God, guns and gold . . . they made America great, let's restore all three!
You had me up until the "God" part.
Well, I got me gold and me guns....
Ok, I don't have the guns... yet.
Actually God is what made the UK great because Queen Elizabeth rules because God granted that right to her and her alone.
What made us great is to tell her ancestor that he was full of it.
Their monarchy deteriorated starting with Henry VIII. Ask me why!
Max, I like the cut of your jib.
I like Max, too. Even when I disagree with him.
I think you just made an argument in favor of protestantism.
Congrats! And I agree.
The pinnacle of British history was when Charles I had his head lopped off.
Charles I was a zealous Anglican.
Max - I made two separate points.
The first was that you made an argument in favor of protestantism.
The second, completely unrelated point, is that cutting of the heads of kings is a good thing.
I don't think Paul believes it to be the role of government to interfere with any of the three... sorry MM.
Considering it's a way to tax people without discussion (until after the fact), let alone enacting a new law, I would have to agree.
Pigs flying in a frozen hell.
Poppycock.
Easier way.
Start paying each other in shares of stock or bonds. Not necessarily in the employer's company. You could pay someone in Chinese or british Bank bonds, or shares of Microsoft or something equally likely to retain value. The employee immediately sells them for cash, or trades them for some other bonds, if he feels like investing them in something else.

***

### The tasks
1. Reproduce the comment thread word for word, starting at "I like Max, too." and ending at "a frozen hell.".
2. Answer these questions from the comment thread:
(a) Starting with which monarch does one comment say the British monarchy deteriorated?
(b) At what point does one comment place the pinnacle of British history?
(c) In what does the final comment suggest people start paying each other?
Answer using only the comment thread above.

(Word and element pointing entries)
***

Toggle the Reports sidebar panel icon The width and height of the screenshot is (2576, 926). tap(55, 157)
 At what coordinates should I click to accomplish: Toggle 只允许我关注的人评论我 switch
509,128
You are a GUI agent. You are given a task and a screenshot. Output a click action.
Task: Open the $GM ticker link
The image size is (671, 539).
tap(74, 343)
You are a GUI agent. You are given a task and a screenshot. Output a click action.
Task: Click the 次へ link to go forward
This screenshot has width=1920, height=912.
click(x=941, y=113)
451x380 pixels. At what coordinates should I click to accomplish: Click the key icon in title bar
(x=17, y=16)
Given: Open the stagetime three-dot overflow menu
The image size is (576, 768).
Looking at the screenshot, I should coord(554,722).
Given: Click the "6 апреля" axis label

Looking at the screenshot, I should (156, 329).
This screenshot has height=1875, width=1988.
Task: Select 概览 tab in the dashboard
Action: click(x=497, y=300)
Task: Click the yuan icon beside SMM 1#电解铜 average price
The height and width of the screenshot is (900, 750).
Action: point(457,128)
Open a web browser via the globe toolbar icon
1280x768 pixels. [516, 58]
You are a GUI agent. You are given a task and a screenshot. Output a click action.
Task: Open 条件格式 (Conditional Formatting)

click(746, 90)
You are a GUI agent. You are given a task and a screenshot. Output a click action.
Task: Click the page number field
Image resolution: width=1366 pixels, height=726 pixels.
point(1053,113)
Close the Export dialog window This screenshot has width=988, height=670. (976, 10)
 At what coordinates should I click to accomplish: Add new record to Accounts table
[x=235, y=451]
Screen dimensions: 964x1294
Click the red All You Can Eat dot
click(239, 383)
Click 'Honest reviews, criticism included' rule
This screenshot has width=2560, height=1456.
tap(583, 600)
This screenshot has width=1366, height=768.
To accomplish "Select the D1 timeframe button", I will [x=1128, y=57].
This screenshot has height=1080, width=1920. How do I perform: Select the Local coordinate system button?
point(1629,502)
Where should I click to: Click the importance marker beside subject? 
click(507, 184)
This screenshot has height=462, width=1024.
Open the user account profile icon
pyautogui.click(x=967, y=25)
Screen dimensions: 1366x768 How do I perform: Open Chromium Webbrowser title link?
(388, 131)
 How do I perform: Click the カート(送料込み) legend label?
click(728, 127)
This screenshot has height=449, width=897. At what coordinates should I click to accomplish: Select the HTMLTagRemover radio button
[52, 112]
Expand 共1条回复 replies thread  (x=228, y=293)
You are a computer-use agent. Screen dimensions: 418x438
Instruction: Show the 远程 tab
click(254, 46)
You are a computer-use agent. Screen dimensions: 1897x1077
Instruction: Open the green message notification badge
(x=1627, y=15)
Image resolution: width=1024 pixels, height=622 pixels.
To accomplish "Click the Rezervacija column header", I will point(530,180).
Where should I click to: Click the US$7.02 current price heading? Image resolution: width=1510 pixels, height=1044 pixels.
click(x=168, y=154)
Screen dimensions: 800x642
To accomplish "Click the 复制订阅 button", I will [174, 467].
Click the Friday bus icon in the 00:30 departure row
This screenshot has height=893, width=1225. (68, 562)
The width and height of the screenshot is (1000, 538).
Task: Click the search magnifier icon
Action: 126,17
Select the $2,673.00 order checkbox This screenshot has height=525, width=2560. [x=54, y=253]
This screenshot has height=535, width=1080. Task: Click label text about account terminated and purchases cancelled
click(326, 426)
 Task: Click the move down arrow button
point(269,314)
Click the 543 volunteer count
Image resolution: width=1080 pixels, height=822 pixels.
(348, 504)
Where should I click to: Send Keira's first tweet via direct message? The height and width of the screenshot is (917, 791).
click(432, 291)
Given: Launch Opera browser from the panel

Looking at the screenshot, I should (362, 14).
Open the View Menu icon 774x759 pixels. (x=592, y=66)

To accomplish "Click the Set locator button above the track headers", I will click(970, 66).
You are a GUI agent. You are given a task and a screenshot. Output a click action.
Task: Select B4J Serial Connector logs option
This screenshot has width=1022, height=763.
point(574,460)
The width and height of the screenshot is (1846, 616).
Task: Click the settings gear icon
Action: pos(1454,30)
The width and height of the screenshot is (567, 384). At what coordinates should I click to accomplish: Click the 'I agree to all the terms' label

***

### Solved problems
1.
I like Max, too. Even when I disagree with him.
I think you just made an argument in favor of protestantism.
Congrats! And I agree.
The pinnacle of British history was when Charles I had his head lopped off.
Charles I was a zealous Anglican.
Max - I made two separate points.
The first was that you made an argument in favor of protestantism.
The second, completely unrelated point, is that cutting of the heads of kings is a good thing.
I don't think Paul believes it to be the role of government to interfere with any of the three... sorry MM.
Considering it's a way to tax people without discussion (until after the fact), let alone enacting a new law, I would have to agree.
Pigs flying in a frozen hell.

2.
(a) Henry VIII
(b) When Charles I had his head lopped off
(c) Shares of stock or bonds